2

I am trying to read an excel sheet into df using pandas read_excel method. The excel file contains 6-7 different sheet. Out of it, 2-3 sheets are very huge. I only want to read one excel sheet out of the file. If I copy the sheet out and read the time reduces by 90%.

I have read that xlrd that is used by pandas always loads the whole sheet to memory. I cannot change the format of the input.

Can you please suggest a way to improve the performance?

Nithin Mohan
  • 182
  • 4
  • 13
  • What about `xlsx = pd.ExcelFile('path_to_file.xls')` and `df = pd.read_excel(xlsx, 'Sheet1')` – jezrael Dec 21 '17 at 10:31
  • This is what we are using currently. It loads all the sheet it seems. [This](https://stackoverflow.com/questions/26521266/using-pandas-to-pd-read-excel-for-multiple-worksheets-of-the-same-workbook) StackOverflow question is the closest related to above question I came across. But it doesn't solve the problem I guess – Nithin Mohan Dec 21 '17 at 10:34
  • What's wrong with `data_file = pd.read_excel('path_to_file.xls', sheetname="Sheet1")`? – SamuelNLP Dec 21 '17 at 12:22
  • see this question and adapt the answer to your problem. https://stackoverflow.com/questions/28766133/faster-way-to-read-excel-files-to-pandas-dataframe – SamuelNLP Dec 21 '17 at 12:26

3 Answers3

0

It's quite simple. Just do this.

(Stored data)
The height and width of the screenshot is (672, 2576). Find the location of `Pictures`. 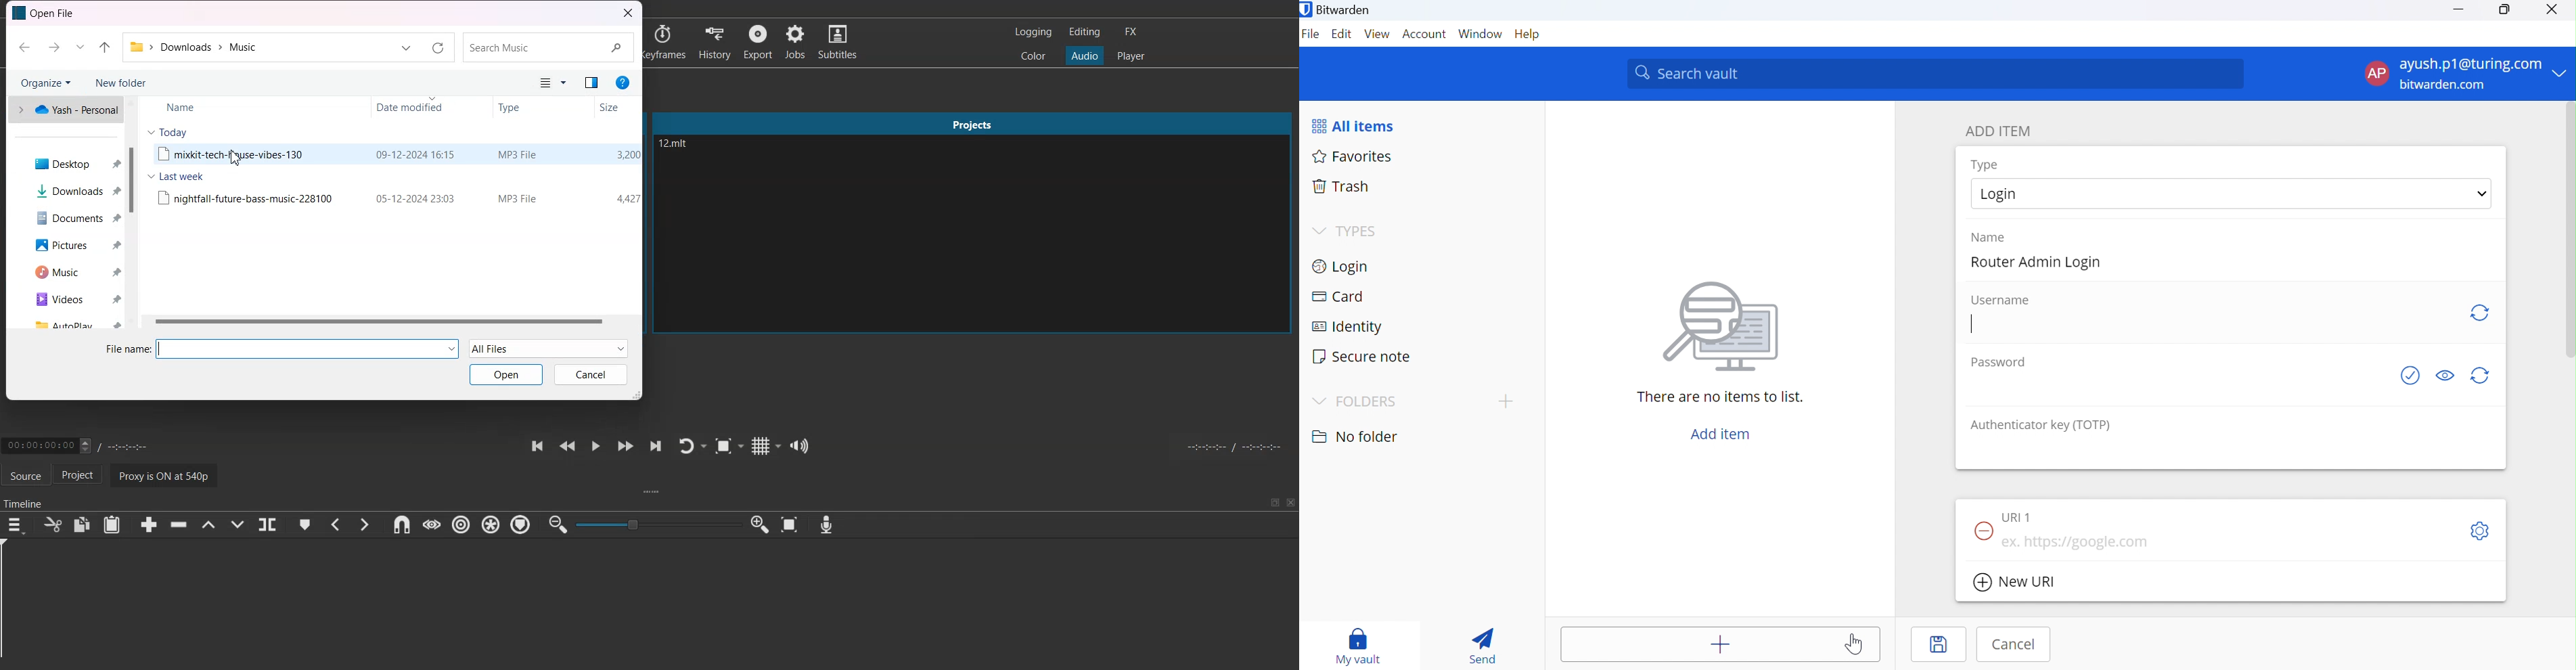

Pictures is located at coordinates (70, 246). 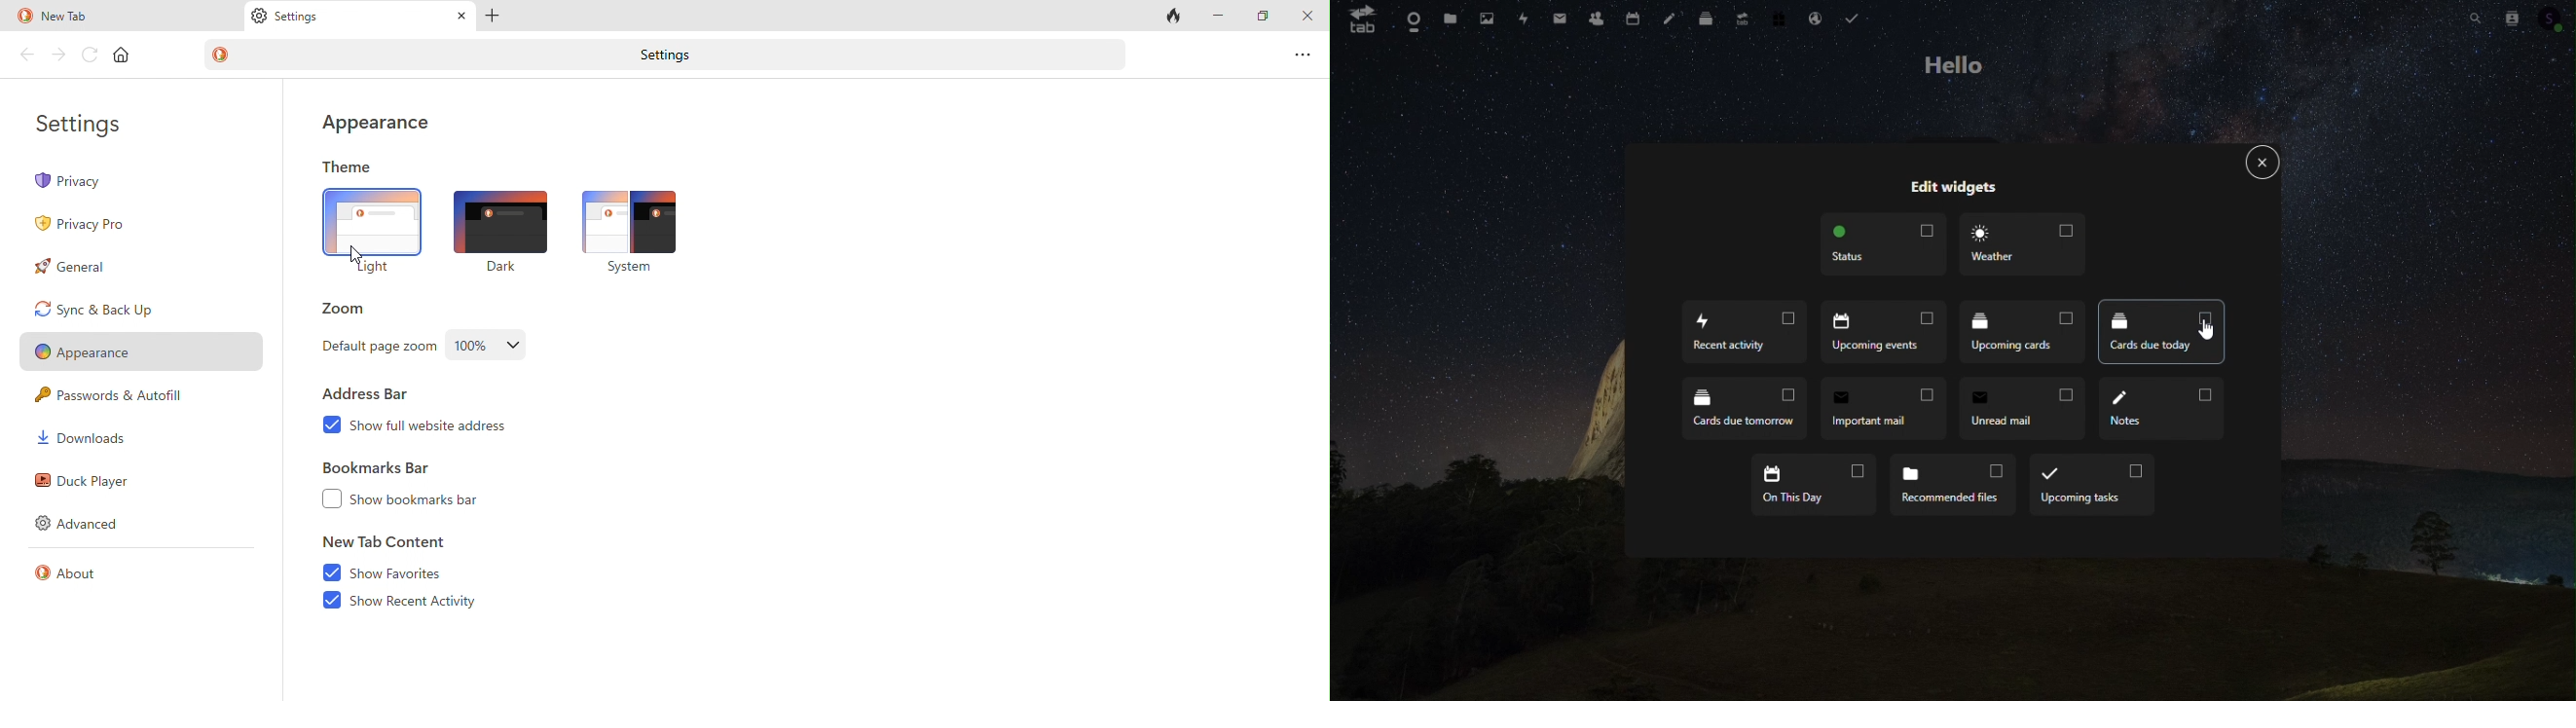 I want to click on bookmarks bar, so click(x=379, y=469).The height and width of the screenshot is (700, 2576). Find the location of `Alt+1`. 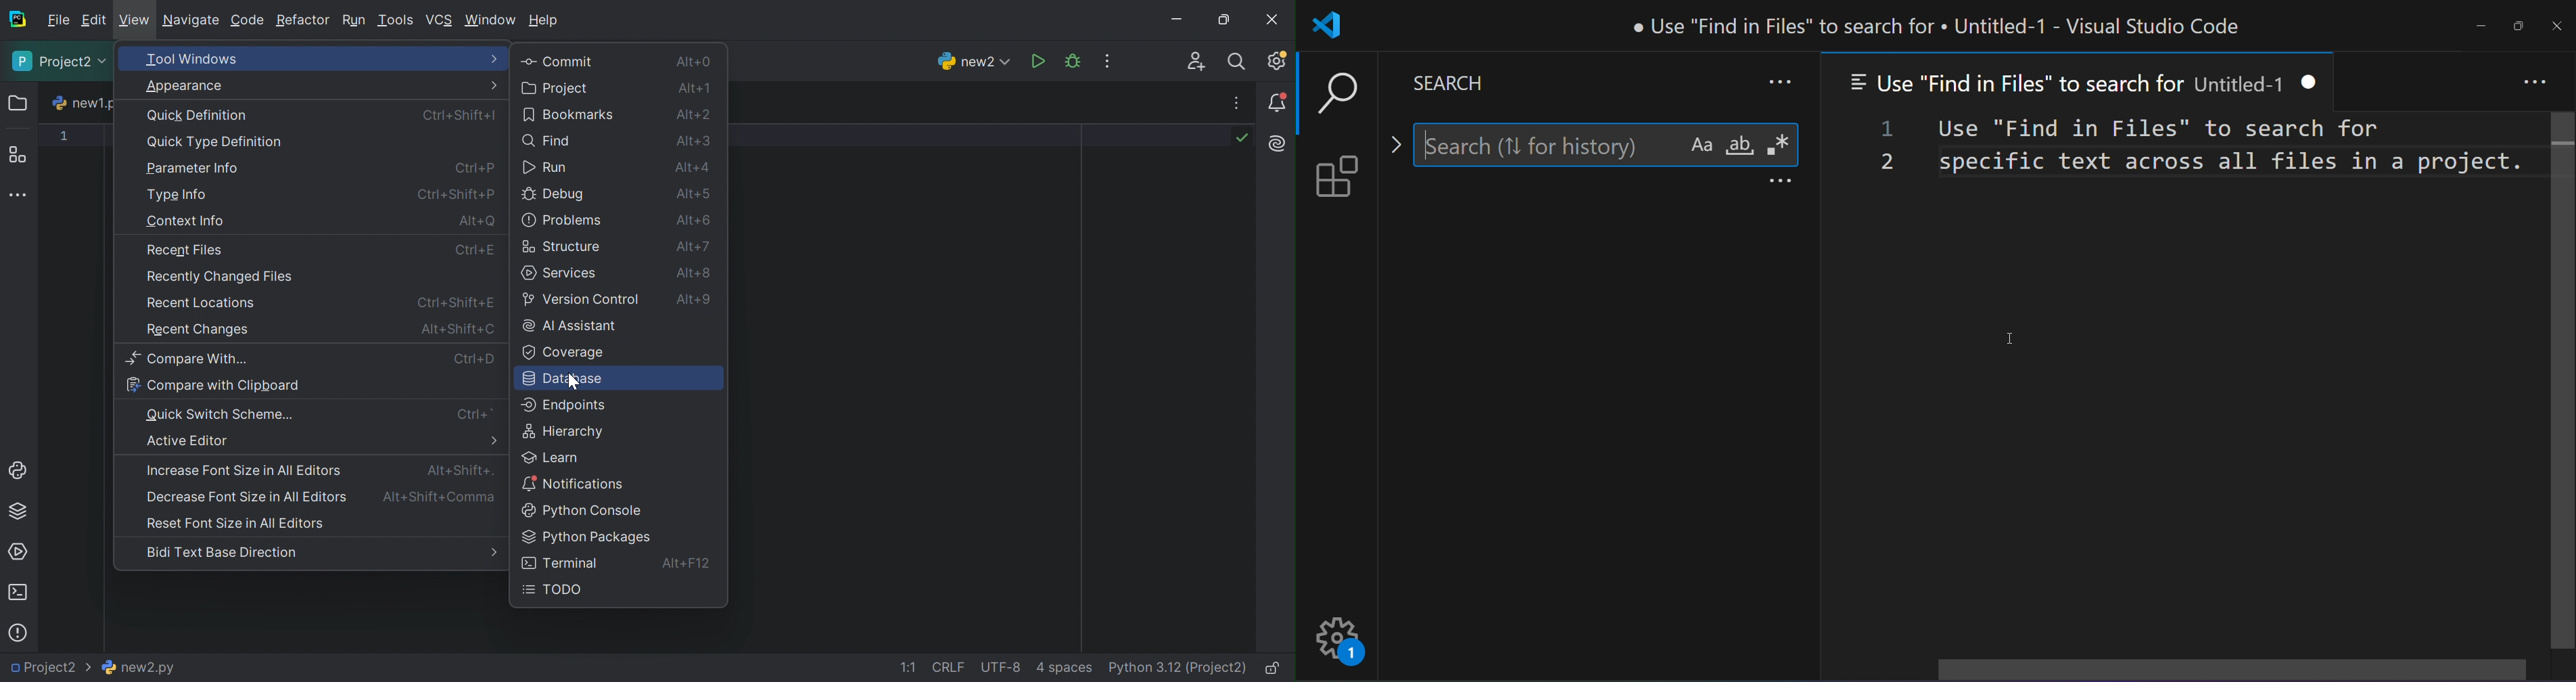

Alt+1 is located at coordinates (692, 88).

→ REQUESTS:
**1.** In the pandas Excel question, take the stretch from "I am trying" through "of the input." and switch "xlrd" to "openpyxl".
**2.** Continue the Stack Overflow thread about reading a single Excel sheet with pandas from where it stops.

→ WRITTEN ANSWERS:
**1.**
I am trying to read an excel sheet into df using pandas read_excel method. The excel file contains 6-7 different sheet. Out of it, 2-3 sheets are very huge. I only want to read one excel sheet out of the file. If I copy the sheet out and read the time reduces by 90%.

I have read that openpyxl that is used by pandas always loads the whole sheet to memory. I cannot change the format of the input.

**2.**
import pandas as pd
xls = pd.ExcelFile('C:/users/path_to_your_excel_file/Analysis.xlsx')
df1 = pd.read_excel(xls, 'Sheet1')
print(df1)
# etc.
df2 = pd.read_excel(xls, 'Sheet2')
print(df2)
ASH
  • 20,759
  • 19
  • 87
  • 200
0
import pandas as pd
df = pd.read_excel('YourFile.xlsx', sheet_name = 'YourSheet_Name')

Whatever sheet you want to read just put the sheet name and your path to excel file.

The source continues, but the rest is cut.